ABSTRACT

I Like the hamburger, Star Wars can be consumed by all the family, from the youngest to the oldest of both sexes. It is less a novel than a market strategy designed to scoop up as much cash and pocket money as possible. It was helped in this aim by the commercial fact that in modern America there is virtually no product which cannot be copyrighted, patented, registered under a trademark, sponsored or franchised. The consumer could watch, read, listen to, drink, or play with Star Wars products. It came as a Twentieth Century Fox film, and a range of book, pictorial and print items, from the Ballantine and Random House division of the RCA conglomerate.
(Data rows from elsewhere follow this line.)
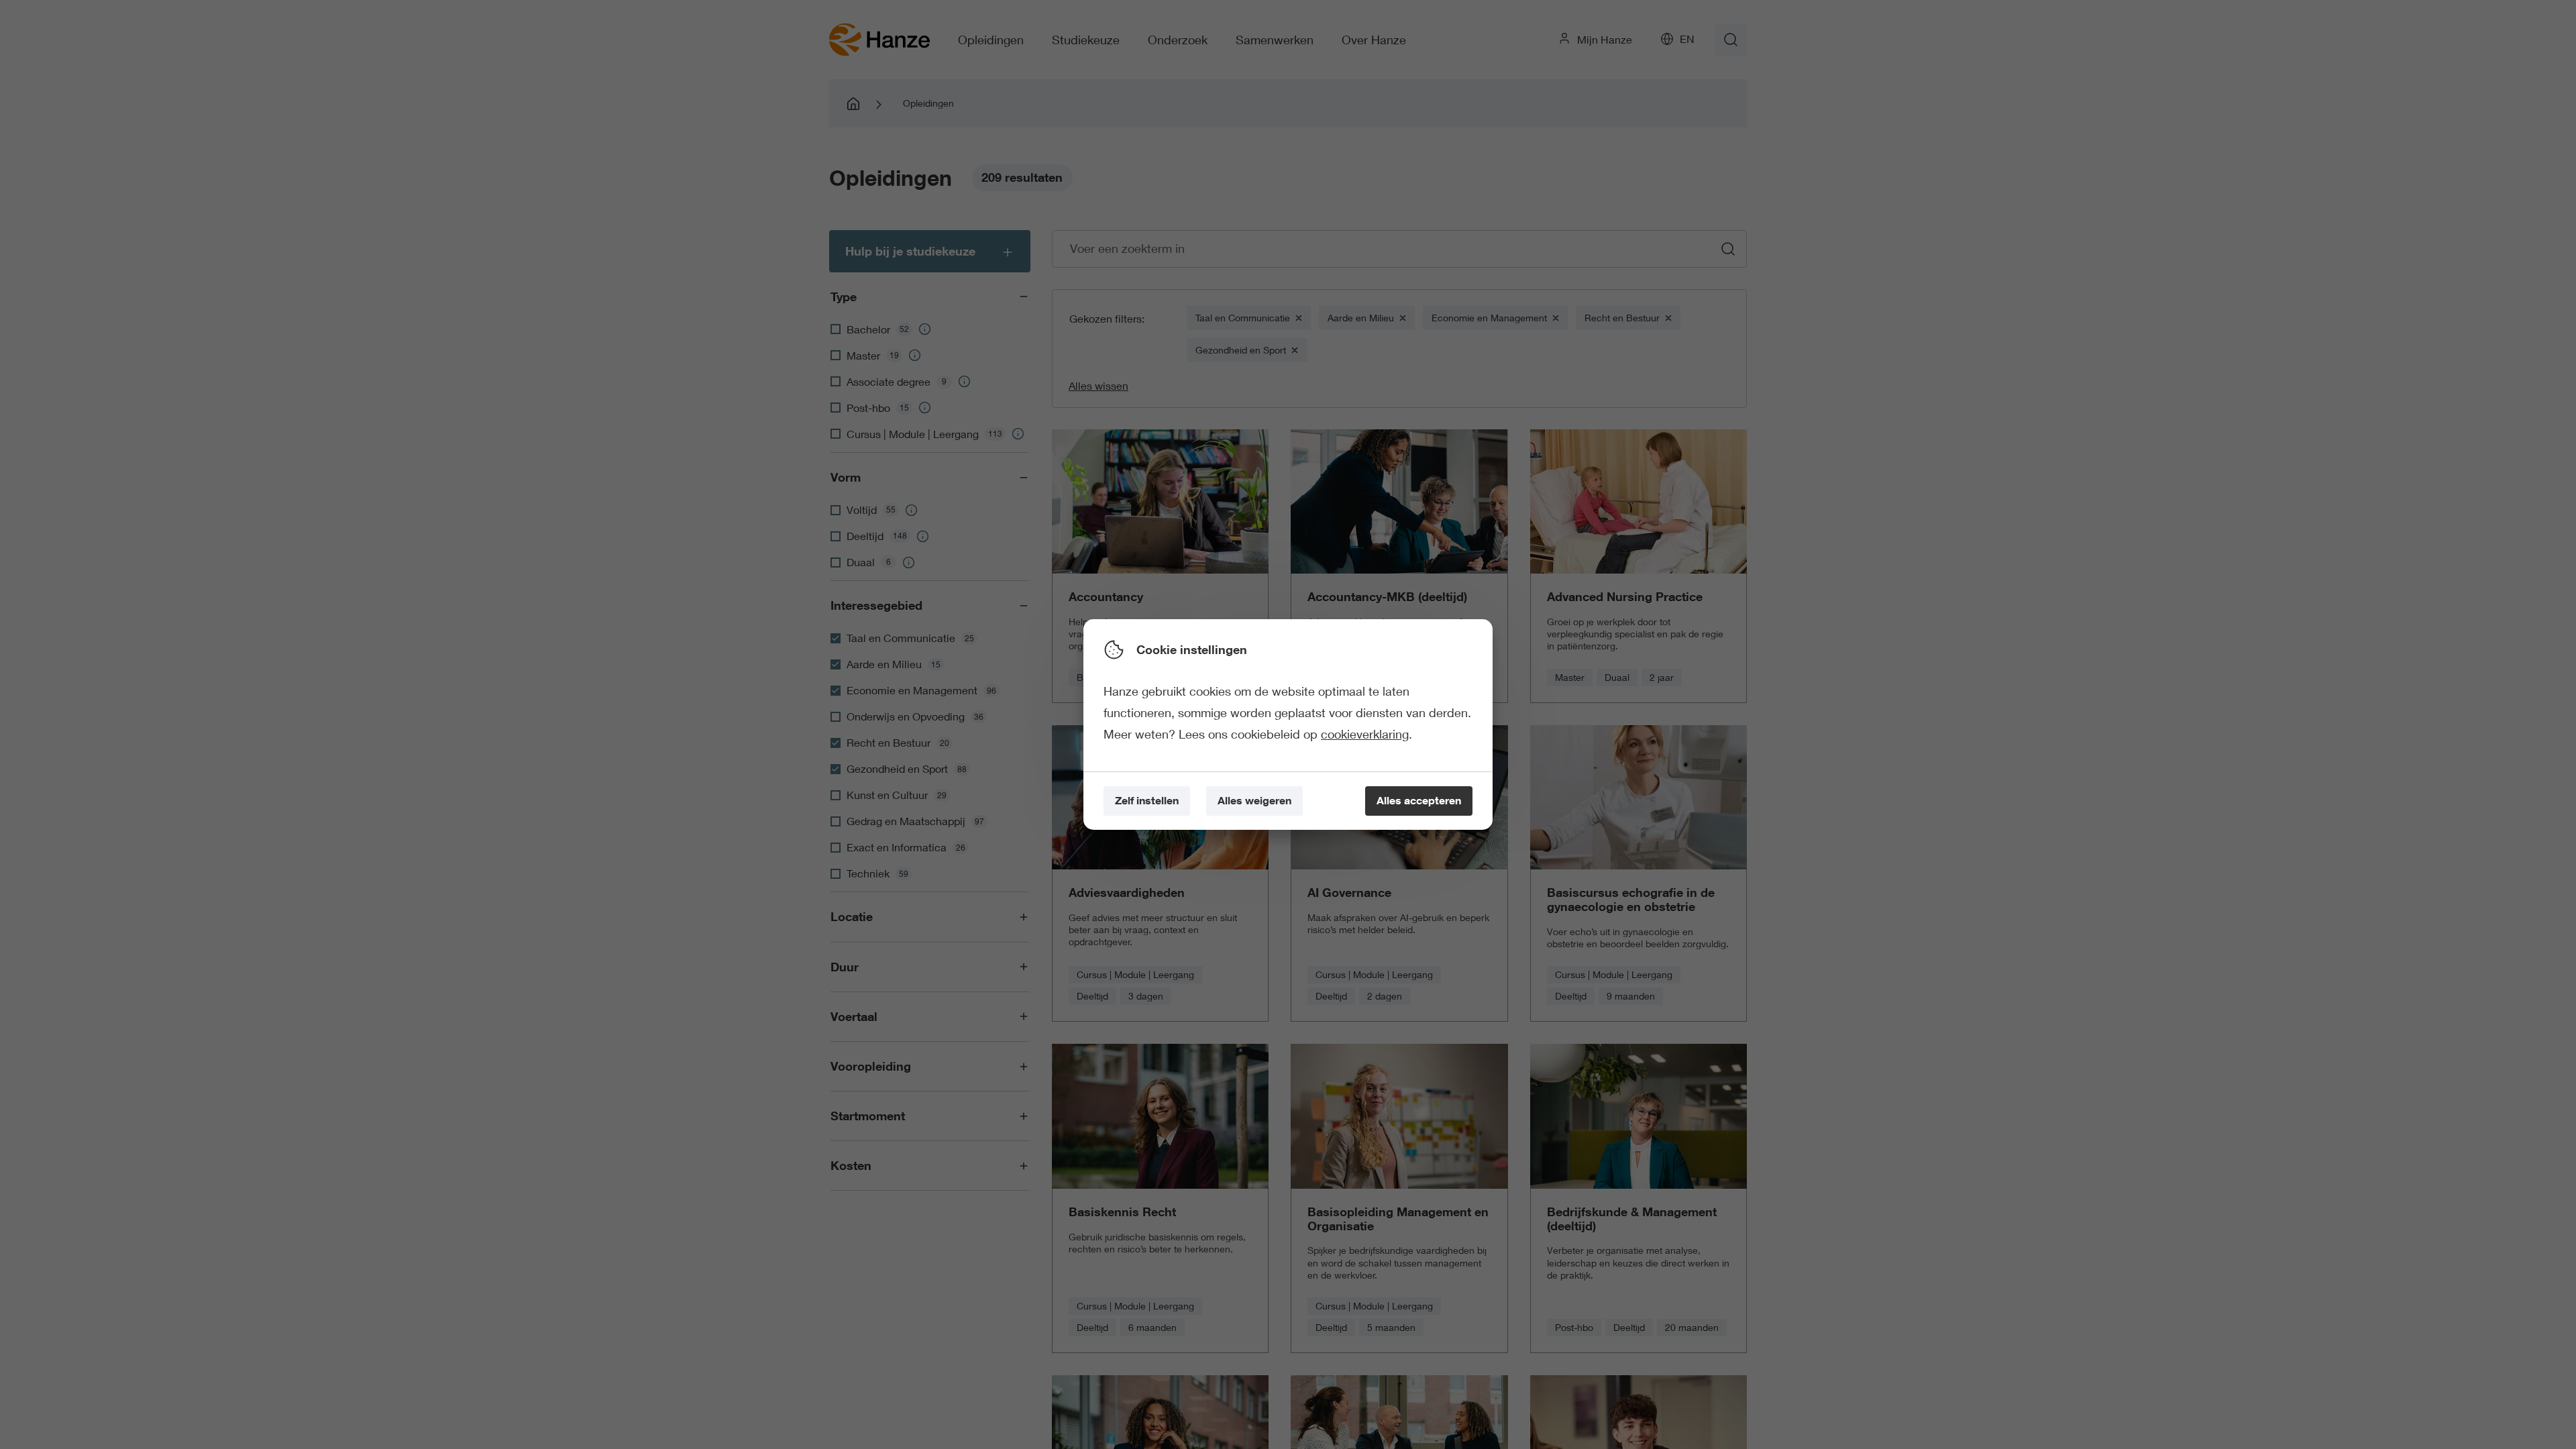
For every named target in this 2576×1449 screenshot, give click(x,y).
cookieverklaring (1365, 734)
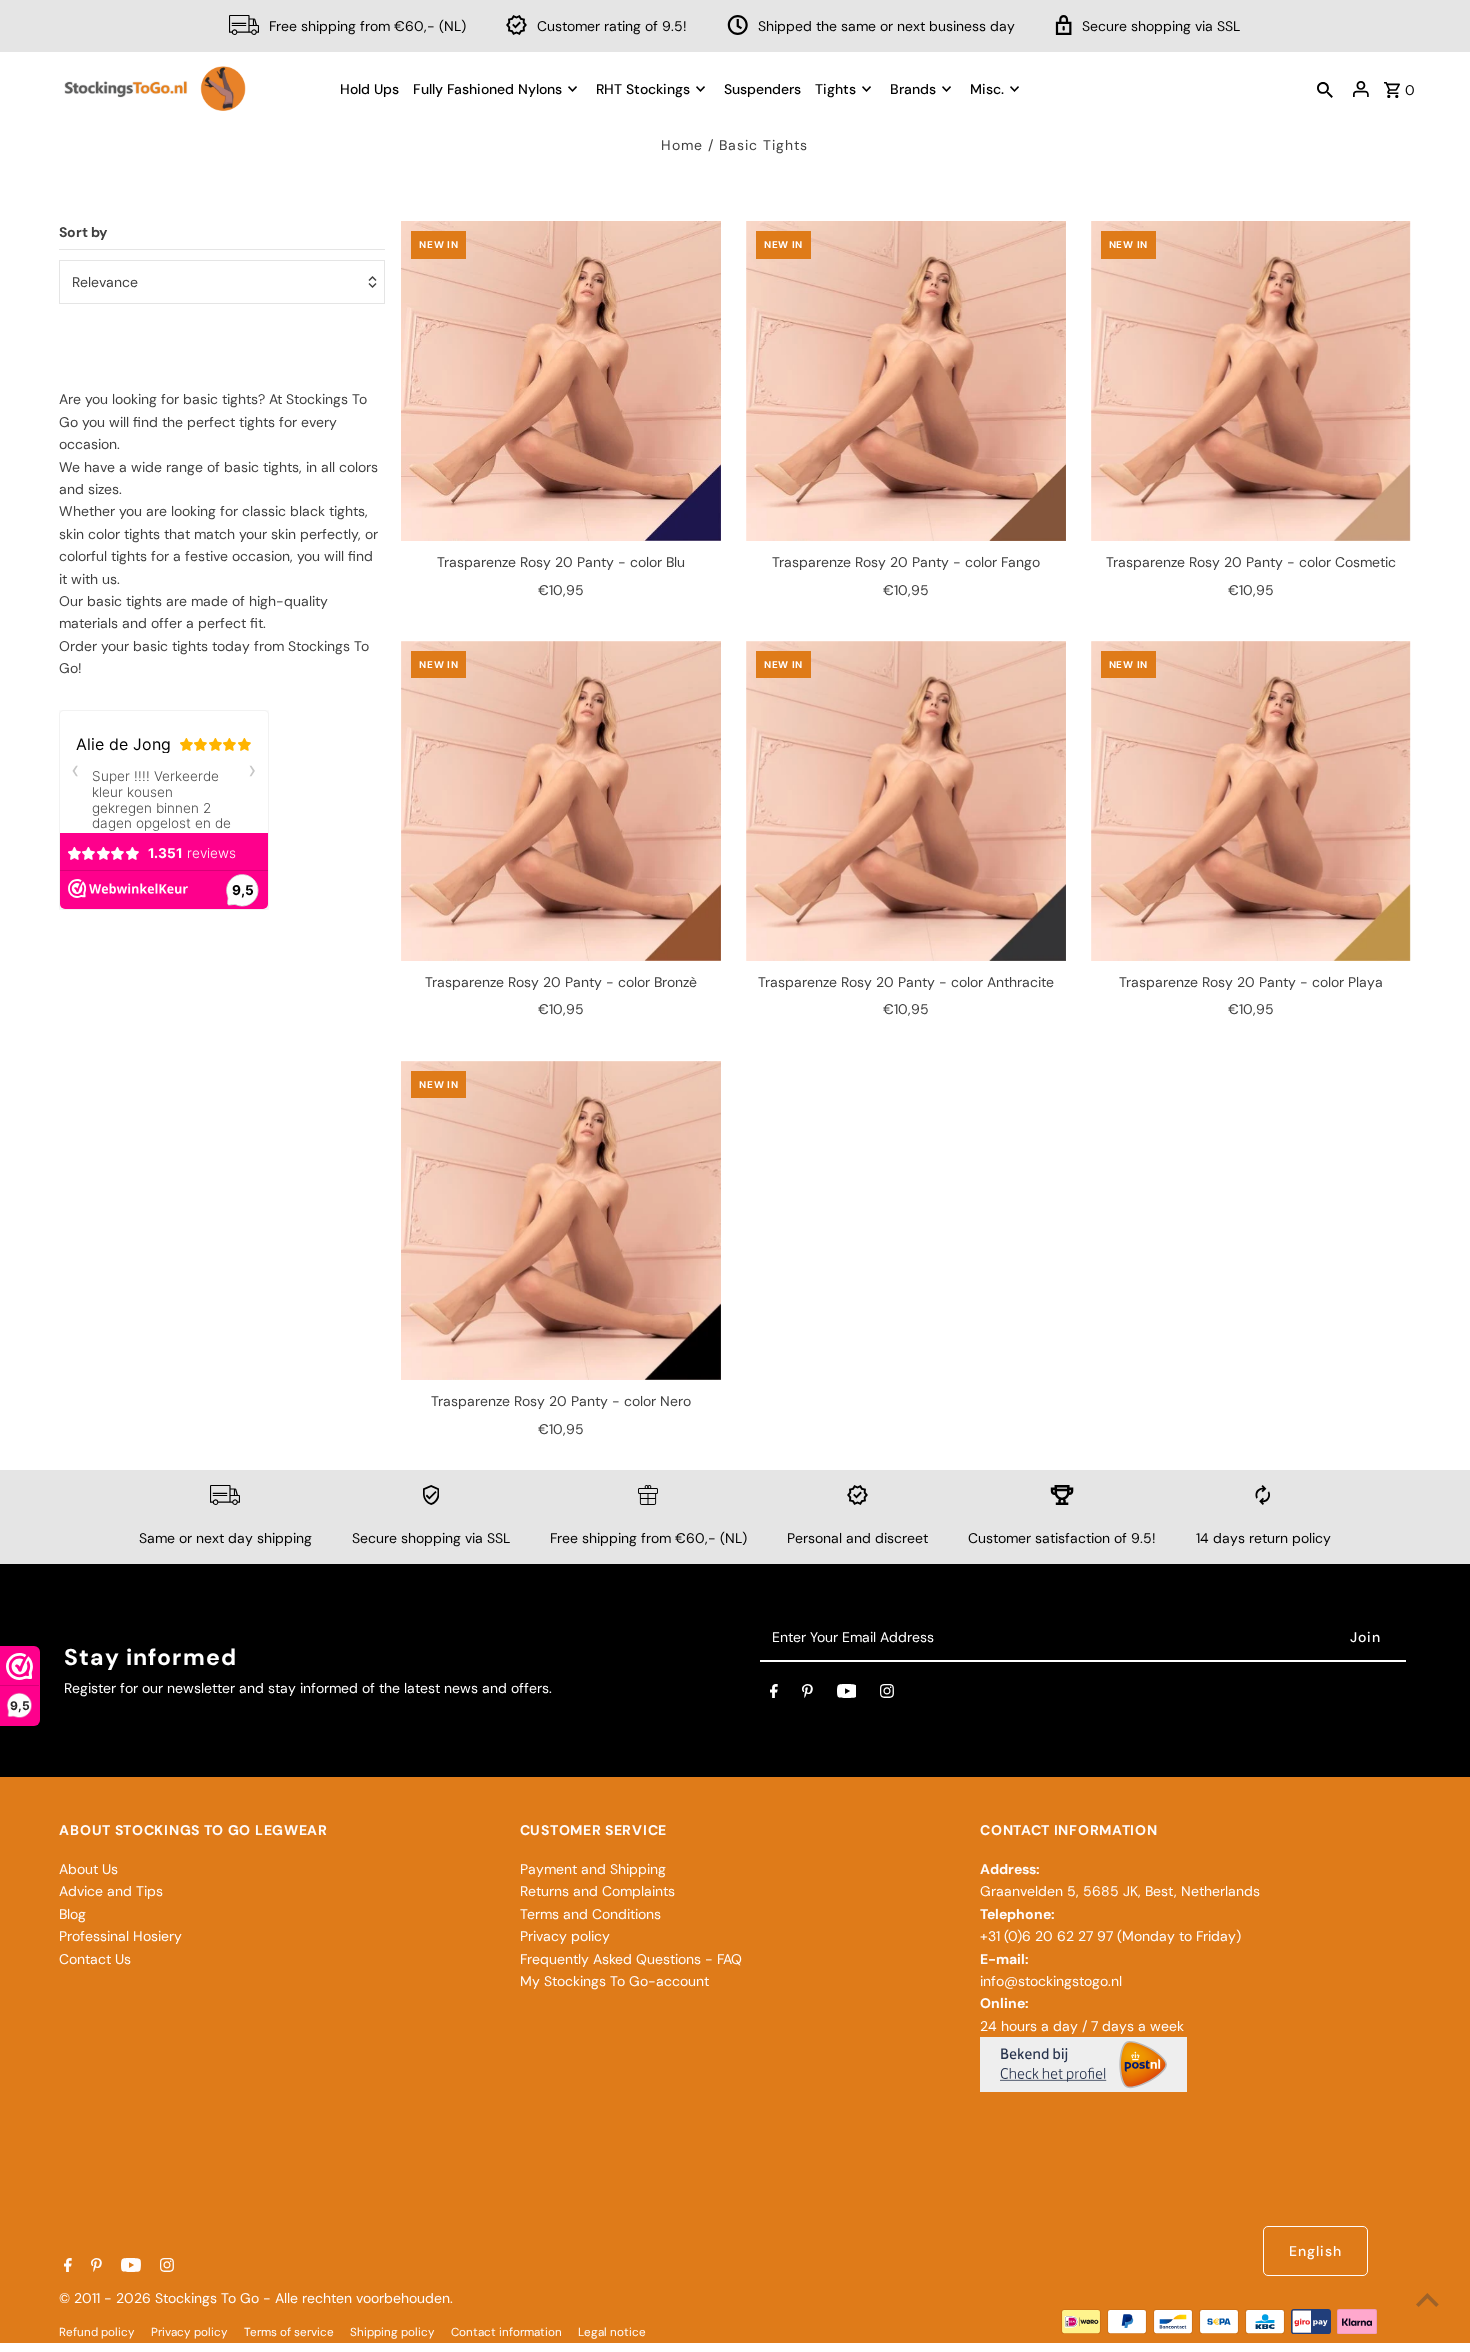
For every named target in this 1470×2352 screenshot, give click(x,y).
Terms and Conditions (590, 1914)
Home (682, 145)
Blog (72, 1914)
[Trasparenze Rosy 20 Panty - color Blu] (561, 381)
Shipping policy (392, 2332)
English (1315, 2251)
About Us (88, 1869)
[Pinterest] (807, 1695)
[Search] (1325, 89)
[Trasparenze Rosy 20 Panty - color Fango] (906, 381)
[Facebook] (774, 1695)
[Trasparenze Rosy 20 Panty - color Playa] (1251, 801)
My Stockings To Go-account (614, 1981)
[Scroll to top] (1427, 2299)
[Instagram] (887, 1695)
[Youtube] (847, 1695)
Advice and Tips (111, 1891)
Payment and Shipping (593, 1869)
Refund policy (97, 2332)
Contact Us (95, 1959)
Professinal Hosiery (120, 1936)
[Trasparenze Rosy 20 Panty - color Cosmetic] (1251, 381)
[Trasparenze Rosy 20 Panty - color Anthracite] (906, 801)
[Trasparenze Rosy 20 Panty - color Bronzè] (561, 801)
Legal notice (612, 2332)
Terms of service (289, 2332)
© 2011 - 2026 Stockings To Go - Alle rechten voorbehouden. (256, 2298)
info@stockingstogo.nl (1051, 1981)
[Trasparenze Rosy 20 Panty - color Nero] (561, 1221)
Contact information (506, 2332)
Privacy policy (565, 1936)
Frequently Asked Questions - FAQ (631, 1959)
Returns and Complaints (597, 1891)
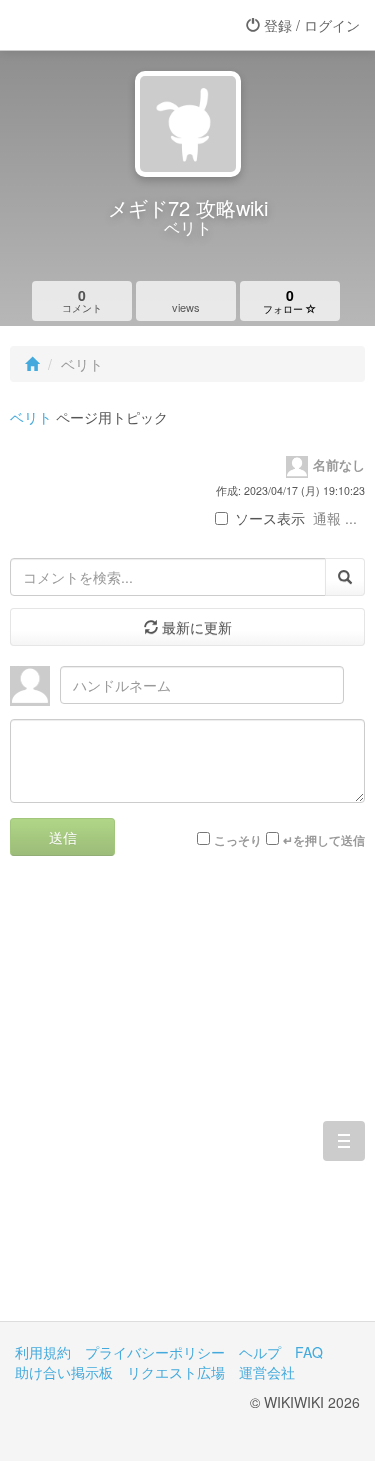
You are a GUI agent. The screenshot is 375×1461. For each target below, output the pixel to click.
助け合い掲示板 (64, 1372)
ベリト (31, 417)
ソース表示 (270, 518)
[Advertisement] (187, 1103)
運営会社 (267, 1372)
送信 (63, 837)
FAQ (309, 1352)
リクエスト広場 (176, 1372)
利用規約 (43, 1352)
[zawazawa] (95, 25)
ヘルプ (260, 1352)
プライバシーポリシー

LP records and myriad wall posters, comics, drinks, drink vessels, toy laser guns, models, board games etc. were everywhere to be had. In 1978 one could even buy Darth Vader ice-lollies, a fraction of whose price-like all the rest of the brand-named commodities-found their way back to the ‘Star Wars Corporation’. A whole thematic industry was set up on the Star Wars logo (t.m. TCF. Twentieth Century Fox went so far as to protect by trademark characters’ names, like ‘Chewbacca’). Its turnover was incalculable; but by 1979 the film alone was estimated to have made getting on for $200 m. on its modest $6½ m. production costs.